Upwards of 25 recorded sermons bear this out, ranging from Q 1057-5 from Los Angeles and Q 1054-2 in Redwood Valley in 1972, to Q 969 in San Francisco in 1976, and Q 987 back in Philadelphia in early 1977.
This is not to say that Jones didn’t understand the racism behind the word. He just knew how to convert the pain that it caused into a source of pride. Consider what he said about his adopted black son, Jim Jones, Jr., during a sermon from late 1974.
They used to send him home crying when they’d spit on him or something or call that word “nigger.” He said that word hurt. And so I turned that word around in my home, and I made it the proudest word for the chosen people. I said, yes we’re niggers and we’re proud. … The last time little Jim was called “nigger,” he said, sticks and stones may break my bones, but you’re certainly not going to hurt me with that word, because that’s the best word in the world.
It was not the only reason he used the word, though. Depending upon his mood – or just as likely, his perception of how an address was being received at the moment – he would call it out to shock his congregants out of their apathy. Judging from the applause and cheers that followed, the tactic worked.
As with other pieces of Temple history, though, the term turned dark when it was used in Jonestown. There – with Jones’ blessing – it reverted to a stereotype, but it was one the community used as a weapon to be used in resisting their enemies.

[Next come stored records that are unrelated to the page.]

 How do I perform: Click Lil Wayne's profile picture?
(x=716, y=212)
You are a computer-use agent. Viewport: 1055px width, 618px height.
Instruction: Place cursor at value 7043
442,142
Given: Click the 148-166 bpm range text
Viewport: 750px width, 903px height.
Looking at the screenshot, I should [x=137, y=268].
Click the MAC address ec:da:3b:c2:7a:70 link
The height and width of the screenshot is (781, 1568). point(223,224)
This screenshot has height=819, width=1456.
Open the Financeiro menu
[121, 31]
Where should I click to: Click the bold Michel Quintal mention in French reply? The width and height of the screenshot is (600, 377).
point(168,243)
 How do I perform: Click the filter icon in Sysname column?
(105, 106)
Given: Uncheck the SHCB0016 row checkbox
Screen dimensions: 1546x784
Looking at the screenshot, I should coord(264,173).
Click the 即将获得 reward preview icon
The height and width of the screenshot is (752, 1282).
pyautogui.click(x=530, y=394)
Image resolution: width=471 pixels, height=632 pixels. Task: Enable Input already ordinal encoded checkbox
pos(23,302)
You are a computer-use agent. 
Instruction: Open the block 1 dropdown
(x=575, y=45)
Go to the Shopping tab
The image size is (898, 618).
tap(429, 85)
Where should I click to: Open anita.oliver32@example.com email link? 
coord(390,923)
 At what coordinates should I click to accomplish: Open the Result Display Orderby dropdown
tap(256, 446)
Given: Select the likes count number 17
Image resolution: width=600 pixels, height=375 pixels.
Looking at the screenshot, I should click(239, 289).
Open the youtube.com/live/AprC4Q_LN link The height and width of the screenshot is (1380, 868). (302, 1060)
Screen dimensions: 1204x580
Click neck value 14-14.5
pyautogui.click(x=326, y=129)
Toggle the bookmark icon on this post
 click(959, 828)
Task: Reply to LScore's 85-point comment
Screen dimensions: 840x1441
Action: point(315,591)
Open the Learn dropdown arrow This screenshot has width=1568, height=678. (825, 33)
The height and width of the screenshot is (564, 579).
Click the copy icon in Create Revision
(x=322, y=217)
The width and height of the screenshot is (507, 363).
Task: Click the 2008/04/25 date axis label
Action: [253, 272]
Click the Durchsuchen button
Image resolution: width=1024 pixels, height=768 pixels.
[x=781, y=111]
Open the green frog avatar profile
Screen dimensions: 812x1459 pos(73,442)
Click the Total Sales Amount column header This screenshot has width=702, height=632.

Any attacks upon them – whether it was countering Guyanese authorities trying to serve papers against them, protesting an adverse decision by the government on licensing their doctor or their school, or an actual physical assault – should be met with the response of “crazy niggers.” The residents answered in kind. “I would take my cutlass and go to the front lines and fight,” Erris Morrison wrote in answer to the question of what they would do on the final White Night. “if they catch me I would make them kill me, by fighting, and that means being a crazy nigger.”